• **Work request**
Once the line containing "Where should I click to: Navigate" is found in the entries below, restate it and each following line word for word, stopping after the line containing "Open the From".
::: The data
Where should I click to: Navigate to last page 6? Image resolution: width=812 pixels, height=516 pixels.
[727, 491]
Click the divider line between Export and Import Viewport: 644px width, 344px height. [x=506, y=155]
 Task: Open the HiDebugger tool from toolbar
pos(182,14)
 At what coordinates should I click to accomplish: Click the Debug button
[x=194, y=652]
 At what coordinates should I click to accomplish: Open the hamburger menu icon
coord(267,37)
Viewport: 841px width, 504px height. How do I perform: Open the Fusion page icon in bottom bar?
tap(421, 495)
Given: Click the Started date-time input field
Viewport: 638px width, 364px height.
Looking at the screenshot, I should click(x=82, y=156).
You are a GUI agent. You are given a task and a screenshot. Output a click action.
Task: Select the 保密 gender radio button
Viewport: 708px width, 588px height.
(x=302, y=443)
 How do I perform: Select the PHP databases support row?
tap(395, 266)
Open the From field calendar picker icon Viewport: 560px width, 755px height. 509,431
::::::
::: The data
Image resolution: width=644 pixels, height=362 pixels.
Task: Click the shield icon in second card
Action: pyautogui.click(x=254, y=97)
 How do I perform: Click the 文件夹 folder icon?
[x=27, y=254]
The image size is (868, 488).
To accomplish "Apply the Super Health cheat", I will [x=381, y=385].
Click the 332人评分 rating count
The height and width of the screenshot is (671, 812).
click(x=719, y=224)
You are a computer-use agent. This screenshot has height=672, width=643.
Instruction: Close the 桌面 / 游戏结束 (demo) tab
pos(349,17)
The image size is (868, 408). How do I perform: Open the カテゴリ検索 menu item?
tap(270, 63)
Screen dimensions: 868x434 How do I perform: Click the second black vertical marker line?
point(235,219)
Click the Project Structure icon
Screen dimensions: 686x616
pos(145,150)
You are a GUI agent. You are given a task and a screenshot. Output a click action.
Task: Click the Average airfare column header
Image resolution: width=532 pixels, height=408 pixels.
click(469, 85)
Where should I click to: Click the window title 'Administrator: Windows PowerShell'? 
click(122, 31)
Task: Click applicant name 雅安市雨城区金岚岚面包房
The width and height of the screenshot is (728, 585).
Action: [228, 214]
::::::
::: The data
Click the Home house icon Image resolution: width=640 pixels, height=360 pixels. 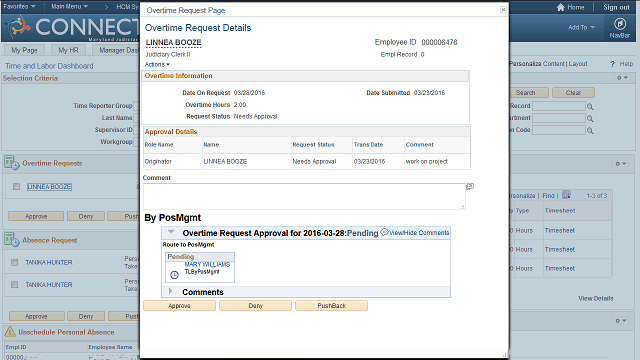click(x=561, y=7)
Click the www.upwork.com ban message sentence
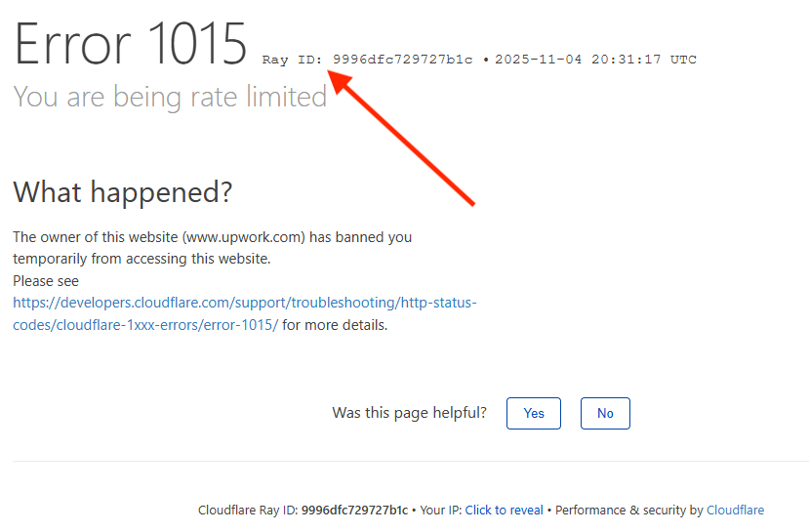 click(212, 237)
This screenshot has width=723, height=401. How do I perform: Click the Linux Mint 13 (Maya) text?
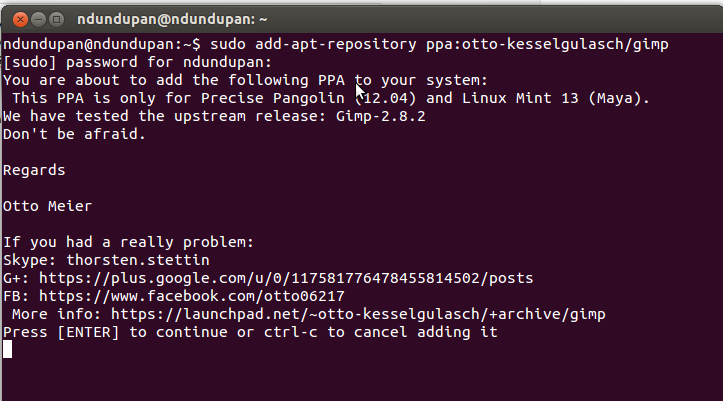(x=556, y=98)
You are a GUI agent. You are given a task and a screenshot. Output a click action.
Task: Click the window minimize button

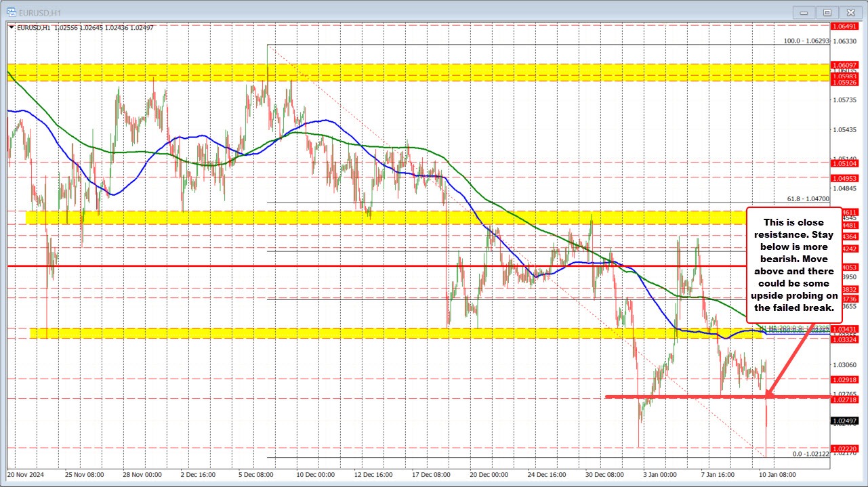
::::::
• **Completed exercise**
Where should I click to: Navigate to last page 6? Image resolution: width=812 pixels, height=516 pixels.
[727, 491]
Click the divider line between Export and Import Viewport: 644px width, 344px height. [x=506, y=155]
 Task: Open the HiDebugger tool from toolbar
pos(182,14)
 At what coordinates should I click to accomplish: Click the Debug button
[x=194, y=652]
 At what coordinates should I click to accomplish: Open the hamburger menu icon
coord(267,37)
Viewport: 841px width, 504px height. How do I perform: Open the Fusion page icon in bottom bar?
tap(421, 495)
Given: Click the Started date-time input field
Viewport: 638px width, 364px height.
Looking at the screenshot, I should click(x=82, y=156).
You are a GUI agent. You are given a task and a screenshot. Output a click action.
Task: Select the 保密 gender radio button
Viewport: 708px width, 588px height.
(x=302, y=443)
 How do I perform: Select the PHP databases support row?
tap(395, 266)
Open the From field calendar picker icon Viewport: 560px width, 755px height. 509,431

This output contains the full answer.